Dan menurut Narasaka-san, begitu kami masuk ke kastil, hujan mulai turun, petir menggelegar, dan jalanan terhalang oleh tanah longsor—intinya, mereka tidak bisa keluar. Tidak hanya itu, ternyata sudah ada orang yang hilang di kastil ini sejak sekitar seminggu yang lalu.

Orang-orang yang hilang itu hingga kini belum ditemukan.

“Setelah berbagai kejadian, kalian semua terjebak hingga ke bawah tanah kastil.”

Tiba-tiba, kami langsung dilempar ke dalam adegan klimaks.

“Jadi, mari kita pecahkan teka-teki dan keluar dari kastil. Ruangan pertamanya adalah──”

Begitulah cara permainan escape room dimulai. Karena ini adalah rencana yang dibuat oleh Maru yang suka bermain game, permainan ini cukup serius. Meskipun ruangan pertama hanya membutuhkan sedikit teka-teki untuk diselesaikan, ruangan kedua dan ketiga membuat kami berpikir keras hingga batas waktu habis baru bisa terpecahkan.

Dan sekarang, ruangan keempat.

Setelah mencapai titik ini, kami ingin menyelesaikannya.

Ngomong-ngomong, dari segi cerita, tampaknya bangsawan yang tinggal di kastil ini di masa lalu sedang mencari “kebenaran alam semesta”. Dan bangsawan yang merupakan kepala keluarga itu meninggalkan catatan yang mengatakan “akhirnya aku berhasil menemukannya” sebelum menghilang.

Di ruangan terakhir, ada satu pintu. Sepertinya kami harus membuka pintu itu.

Jika gagal, semua orang yang ada di ruangan itu akan dilemparkan ke luar angkasa──tunggu, apa itu berarti akan dilempar melayang ke luar angkasa…?

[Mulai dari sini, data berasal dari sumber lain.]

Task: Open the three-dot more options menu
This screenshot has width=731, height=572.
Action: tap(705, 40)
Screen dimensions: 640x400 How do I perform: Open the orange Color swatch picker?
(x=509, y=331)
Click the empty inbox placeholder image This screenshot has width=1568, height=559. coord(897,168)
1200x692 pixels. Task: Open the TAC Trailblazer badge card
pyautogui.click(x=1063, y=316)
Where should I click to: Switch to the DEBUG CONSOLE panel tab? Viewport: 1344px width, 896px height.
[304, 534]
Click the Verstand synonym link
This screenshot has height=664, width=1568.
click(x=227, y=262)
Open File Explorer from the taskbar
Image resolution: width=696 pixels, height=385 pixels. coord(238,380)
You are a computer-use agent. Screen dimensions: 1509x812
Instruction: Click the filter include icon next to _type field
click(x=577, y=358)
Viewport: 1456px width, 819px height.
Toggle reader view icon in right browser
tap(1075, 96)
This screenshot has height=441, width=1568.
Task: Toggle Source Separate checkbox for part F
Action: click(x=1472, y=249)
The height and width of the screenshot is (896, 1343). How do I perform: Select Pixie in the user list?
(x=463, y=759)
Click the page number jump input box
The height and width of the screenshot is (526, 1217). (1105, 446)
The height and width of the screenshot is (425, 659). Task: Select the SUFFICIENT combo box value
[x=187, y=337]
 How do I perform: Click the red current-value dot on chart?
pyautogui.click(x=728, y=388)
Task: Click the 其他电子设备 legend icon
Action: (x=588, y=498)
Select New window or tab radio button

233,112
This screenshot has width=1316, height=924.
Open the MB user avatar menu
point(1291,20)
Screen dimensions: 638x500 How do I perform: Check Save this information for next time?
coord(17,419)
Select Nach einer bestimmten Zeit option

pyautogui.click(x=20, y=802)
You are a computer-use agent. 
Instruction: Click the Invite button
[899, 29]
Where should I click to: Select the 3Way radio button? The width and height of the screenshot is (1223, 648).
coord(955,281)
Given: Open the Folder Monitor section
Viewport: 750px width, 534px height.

“Dasar Maru, ia benar-benar suka membawa cerita yang mirip dengan horor fiksi ilmiah murahan…”

Dan di pintu terakhir tertulis:

'Persembahkan vas dengan cinta sejati.'

Vas, ya.

Hmm, aku berpikir.

Dan kemudian aku berpikir, tunggu… rasanya ada yang aneh.

“Mengapa dinding yang berfungsi sebagai pintu ini berbingkai hitam dengan latar belakang putih bersih?”

“Memangnya ada yang aneh dengan itu?”

Orang yang menanyakan itu adalah Ayase-san.

“Jika ini terlihat seperti pintu, setidaknya harus ada sesuatu seperti pegangan, ‘kan? Dan kenapa hanya bagian atas persegi panjang hitam itu yang ditempel dengan kertas putih?”

“Mungkin itu menggambarkan pintu dengan jendela?”

“Tapi, kalau begitu, kenapa kertas putih itu diletakkan di tempat yang tepat agar terkena cahaya…?”

Pintu yang harus kami buka adalah tirai persegi panjang hitam setinggi badan yang tergantung, dengan kertas putih ditempel di ketinggian kepala. Dan, lampu menyinari dari belakang kami. Oleh karena itu, pada awalnya aku mendekat ke kertas putih itu, berharap ada petunjuk tertulis di sana, tetapi bayangan kepalaku membuatnya sulit untuk dilihat.

Meskipun aku mendekat dan melihat dengan baik, kertas itu benar-benar putih dan tidak ada yang tertulis di sana.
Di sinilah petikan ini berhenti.